The suggestion above about using the Audit Log is interesting, but it’s overkill and often lacks the structural fidelity needed for a true IaC import. You don’t get the full schema, just the delta. If you want a DR snapshot that can be ingested back into Terraform, you need the actual resource definitions.
Since you are already hitting the listing APIs, stop trying to reinvent the wheel with manual recursion. Use the Genesys Cloud CLI export feature. It handles the dependency resolution and pagination automatically. Here is how you can script it in your CI/CD pipeline (or local DR script) to generate a clean state file without the overhead of the Terraform provider’s state locking:
# Generate a comprehensive export of all resources
genesys cloud export --output-dir ./dr-snapshot --resource-types routing:queue,routing:user,flow:voice,flow:callback
# If you need specific JSON for custom processing, use the API directly
curl -X GET "https://api.mypurecloud.com/api/v2/export/files" \
-H "Authorization: Bearer $ACCESS_TOKEN" \
-H "Content-Type: application/json"
This approach gives you a flat structure of JSON files. For your Kafka Connect stream, this is much easier to parse than the nested Terraform HCL. You can then feed these JSON blobs into your schema registry. Make sure your OAuth token has the export:export:view scope, or you will get a 403.

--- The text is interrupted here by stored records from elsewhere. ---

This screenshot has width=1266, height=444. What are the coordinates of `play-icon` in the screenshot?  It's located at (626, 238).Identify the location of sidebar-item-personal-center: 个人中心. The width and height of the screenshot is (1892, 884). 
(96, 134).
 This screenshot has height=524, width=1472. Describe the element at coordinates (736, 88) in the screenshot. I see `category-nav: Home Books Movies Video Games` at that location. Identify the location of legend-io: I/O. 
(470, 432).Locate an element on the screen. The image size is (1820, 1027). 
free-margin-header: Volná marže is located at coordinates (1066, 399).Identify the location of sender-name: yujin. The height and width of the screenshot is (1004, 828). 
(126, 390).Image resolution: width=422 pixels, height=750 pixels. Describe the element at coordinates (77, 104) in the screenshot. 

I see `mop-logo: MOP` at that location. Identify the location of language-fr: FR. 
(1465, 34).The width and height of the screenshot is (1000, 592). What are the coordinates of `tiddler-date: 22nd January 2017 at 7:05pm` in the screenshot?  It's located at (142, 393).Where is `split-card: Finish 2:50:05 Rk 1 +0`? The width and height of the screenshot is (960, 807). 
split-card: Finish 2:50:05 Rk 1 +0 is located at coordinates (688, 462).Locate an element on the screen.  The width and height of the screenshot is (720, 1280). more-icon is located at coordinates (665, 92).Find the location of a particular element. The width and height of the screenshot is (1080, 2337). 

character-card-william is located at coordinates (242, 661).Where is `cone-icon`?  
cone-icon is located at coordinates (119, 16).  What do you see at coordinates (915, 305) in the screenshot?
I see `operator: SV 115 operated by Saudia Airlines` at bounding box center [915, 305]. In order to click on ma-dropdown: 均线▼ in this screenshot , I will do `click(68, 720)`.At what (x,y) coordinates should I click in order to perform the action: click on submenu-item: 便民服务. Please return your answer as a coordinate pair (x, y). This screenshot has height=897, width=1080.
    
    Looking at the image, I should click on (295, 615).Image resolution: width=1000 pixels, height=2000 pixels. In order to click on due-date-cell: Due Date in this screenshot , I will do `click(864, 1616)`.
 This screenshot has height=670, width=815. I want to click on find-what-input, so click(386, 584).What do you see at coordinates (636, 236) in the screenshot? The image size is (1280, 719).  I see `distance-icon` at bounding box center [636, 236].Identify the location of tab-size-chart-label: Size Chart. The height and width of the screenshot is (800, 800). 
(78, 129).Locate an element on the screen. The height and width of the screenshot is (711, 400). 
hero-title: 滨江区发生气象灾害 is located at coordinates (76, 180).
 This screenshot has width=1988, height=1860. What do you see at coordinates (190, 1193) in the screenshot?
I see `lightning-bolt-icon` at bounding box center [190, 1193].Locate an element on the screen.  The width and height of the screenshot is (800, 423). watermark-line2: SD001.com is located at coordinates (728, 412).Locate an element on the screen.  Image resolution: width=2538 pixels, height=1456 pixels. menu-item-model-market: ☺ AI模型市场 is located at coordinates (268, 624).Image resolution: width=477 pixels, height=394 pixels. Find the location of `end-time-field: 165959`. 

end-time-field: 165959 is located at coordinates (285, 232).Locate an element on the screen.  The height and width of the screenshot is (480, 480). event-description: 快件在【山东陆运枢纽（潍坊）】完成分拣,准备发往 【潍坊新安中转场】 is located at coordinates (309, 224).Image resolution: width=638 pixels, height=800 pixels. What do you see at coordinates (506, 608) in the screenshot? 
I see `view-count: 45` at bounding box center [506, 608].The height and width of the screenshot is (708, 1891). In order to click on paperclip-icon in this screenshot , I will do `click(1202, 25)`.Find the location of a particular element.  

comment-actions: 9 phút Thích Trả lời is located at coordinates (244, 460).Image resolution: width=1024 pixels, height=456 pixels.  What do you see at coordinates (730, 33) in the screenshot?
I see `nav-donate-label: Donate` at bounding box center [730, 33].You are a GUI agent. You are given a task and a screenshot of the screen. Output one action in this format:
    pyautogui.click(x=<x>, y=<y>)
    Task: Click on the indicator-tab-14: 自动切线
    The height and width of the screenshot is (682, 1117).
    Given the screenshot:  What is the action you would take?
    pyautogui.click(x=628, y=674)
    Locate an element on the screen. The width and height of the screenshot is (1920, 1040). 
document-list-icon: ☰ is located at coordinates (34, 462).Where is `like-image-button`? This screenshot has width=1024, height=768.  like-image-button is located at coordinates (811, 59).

Also, watch out for the pagination limit. The export API chunks data. If you are streaming this to your data lake, ensure your consumer handles the nextPageToken correctly. I’ve seen teams miss the last page of queue definitions because they didn’t loop until nextPageToken was null. It’s a subtle bug that only shows up during DR drills.
Keep your export frequency high. Configuration drift in Genesys Cloud is real.
It depends, but generally relying on Terraform for full org snapshots is fragile due to dependency resolution limits. I build a webhook bridge using Slack Bolt to poll /api/v2/organizations/{id} and specific listing endpoints, then cache the JSON state in DynamoDB for rapid restore. This avoids the Terraform state lock issues. Ensure your OAuth token has org:read scope, or the listing calls will 403 immediately.
from purecloudplatformclientv2 import PlatformApiClient, OrganizationApi
def get_org_config(client: PlatformApiClient):
api = OrganizationApi(client)
org = api.get_organization().body
# Cache structure for DR
config = {
"id": org.id,
"name": org.name,
"settings": org.settings
}
# Extend with queue/user lists via separate calls
return config
This gives you a clean JSON dump. You can version control this. No Terraform state drift. Just raw config.